Linux SFTP(Secure File Transfer Protocol)基于SSH(Secure Shell)协议,提供安全的文件传输服务。SFTP支持的加密方式主要包括:
对称加密算法
- AES:高级加密标准,广泛用于加密大量数据,支持128、192和256位密钥长度。
- ChaCha20:现代流加密算法,适合移动设备,需要OpenSSH 6.5+版本。
- 3DES:三重数据加密算法,由于安全性较弱,已不推荐使用。
- Blowfish/CAST128:较旧的加密算法,存在安全漏洞,应禁用。
非对称加密算法
- RSA:传统算法,建议密钥长度至少为2048位。
- ECDSA(椭圆曲线数字签名算法):更高效,如ecdsa-sha2-nistp256。

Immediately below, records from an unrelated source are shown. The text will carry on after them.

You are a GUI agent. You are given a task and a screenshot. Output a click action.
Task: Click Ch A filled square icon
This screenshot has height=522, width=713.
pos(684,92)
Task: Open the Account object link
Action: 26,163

- Ed25519:基于EdDSA,抗侧信道攻击,OpenSSH默认推荐。
消息认证码(MAC)
- HMAC-SHA2(如hmac-sha2-256):主流选择,安全性高。
- UMAC-128:高性能,但支持较少。
密钥交换算法(KEX)
- ECDH(椭圆曲线密钥交换):基于椭圆曲线,高效。
- DH Group 14/16/18(Diffie-Hellman):建议使用diffie-hellman-group18-sha512(8192位)。
- 避免使用:Group1/5(已破解)。
通过合理配置加密算法,可确保SFTP传输的机密性、完整性和身份验证安全性。实际选择需权衡安全性与兼容性(如旧设备支持)。